One of the benefits of Microsoft Azure is the ease and speed in which cloud resources and infrastructure can be created or changed. Teams across Microsoft can scale up or scale down their cloud resources to meet their workload demands by adding or removing compute, storage, and network resources.
Microsoft Digital has developed tools and processes that help us effectively manage physical IT assets and resources. But with the increase in cloud resources comes some unique challenges. Conventional processes weren’t adequately giving us visibility into self-provisioned usage and related risks. Teams and business units at Microsoft could acquire cloud resources on behalf of the organization without passing through the traditional controls that give us some level of oversight and governance.
The adoption of self-service cloud technologies was making it difficult for us to keep up with rapid changes. We needed better visibility into Azure resource utilization for individual employees, groups, and roles. To improve our ability to manage Azure resources and to help ensure compliance, we developed processes to help us:
- Create and maintain an inventory of the Azure subscriptions and resources used within the enterprise.
- Define a methodology to help us correlate detailed resource-level records with operational visibility. This provides a cross-checked resource management mechanism that can be audited.
- Develop a system for Azure usage management that uses the inventory to help us drive the most efficiency and value from our Azure resources.

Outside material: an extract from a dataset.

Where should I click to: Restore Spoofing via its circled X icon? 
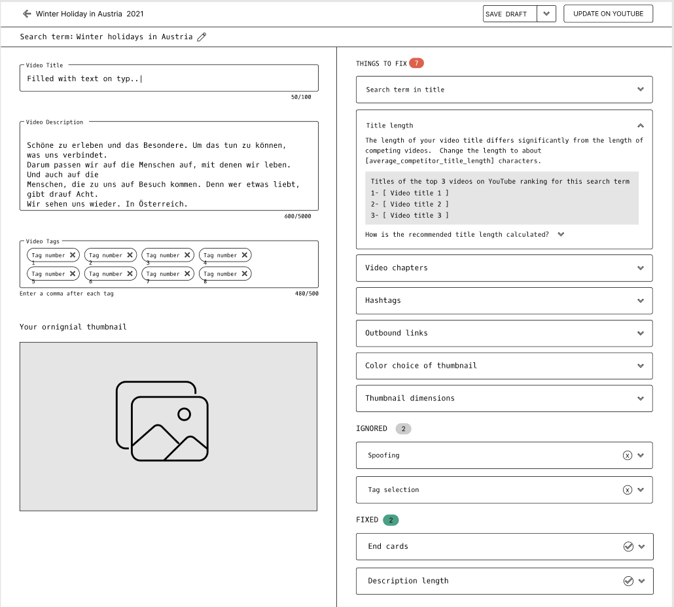[x=628, y=455]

Improving the efficiency of Azure resources
In a cloud environment, performance and availability of business workloads are often addressed by initially overestimating the compute and storage resources required. We didn’t have visibility to collect usage data or to determine whether the resources required to run an application were in alignment with the demand or needs of the business. To be more efficient with resources, we needed a way to identify underutilized capacity, dormant or orphaned resources, and other undesirable artifacts that can lead to increased costs and unnecessary risk or complexity. Our starting point in addressing the challenge was to gather and maintain an accurate inventory of the resources within Azure to help ensure that the proper controls are practiced, optimize resources, and mitigate unsanctioned cloud use.

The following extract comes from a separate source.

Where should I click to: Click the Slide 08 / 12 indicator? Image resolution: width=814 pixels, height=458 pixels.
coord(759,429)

Reducing risks through increased visibility
As an IT organization, we can’t manage risks that we can’t see. We require visibility into our environment to help us effectively measure, manage, and protect our infrastructure and systems. For our behavior-based Security Incident and Event Management (SEIM) systems to perform their functions, they rely on an accurate view into IT infrastructures. When assessing compliance, security, cost-effectiveness, efficiency, troubleshooting, or other important functions, we need the capability to view and delve into every resource to determine its purpose, who can access it, and its value to the business.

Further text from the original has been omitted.